50mm
I don't love you anymore
The first year I was away from home, I thought distance was nonexistent. I felt that, like time, you would always recognize it was there, but never be able to measure it. It would be something abstract. I thought moving away was nothing more than opening up a new chapter of a book. But it was nothing like that.
The first month I spent in this new city was foggy. My camera lenses were always blurry. It was always raining. I wanted coffee one morning and had no idea where to go. I spent four weeks trying to figure out which grocery store near me was the best. Every single time I got on the bus, I cried.
My hands were always empty. I missed my siblings more than I cared to admit. Distance, then, became an experience. It was not something outside of me. It existed within me. The alienation had managed to take root in my body, and I would look at it in the mirror and see vacancy.
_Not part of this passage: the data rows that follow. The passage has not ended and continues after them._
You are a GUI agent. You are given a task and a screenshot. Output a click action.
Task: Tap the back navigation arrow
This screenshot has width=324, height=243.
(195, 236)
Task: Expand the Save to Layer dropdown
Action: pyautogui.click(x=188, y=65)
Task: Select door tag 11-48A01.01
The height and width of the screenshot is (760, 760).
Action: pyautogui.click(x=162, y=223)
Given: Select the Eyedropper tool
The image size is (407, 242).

No sign of the organs once tangled inside my stomach. No sign of my ribs, or the bony outline of my spine. No indication of the blood veins running along my arm.
I’ve been here for two years now and I have my favorite coffee spots. I know where they use the best oat milk. I know when the trains roll by every morning, and how far away they are. I see the outline of my hips, the framing of my stature. I make marks on the wall every time I come back to my dorm after accomplishing something new, something exciting. There’s a star sticker on my wall from the first time I got my heart broken during midterm season and I use an old photo as a bookmark.
Life is durable now. I can finally sleep without getting nightmares. And if they do come back, I hug my stuffed animals a little tighter and turn on the dim yellow lights tacked on my wall, and then it’s not so bad. I’ve turned loneliness into solitude, I think.
The other day I was walking past a sign on someone’s storefront and caught sight of myself. I made myself laugh. I have big cheeks that turn red in the cold, and I wear pink gloves that don’t really fit me anymore but I keep them because I bought them with my roommate last winter.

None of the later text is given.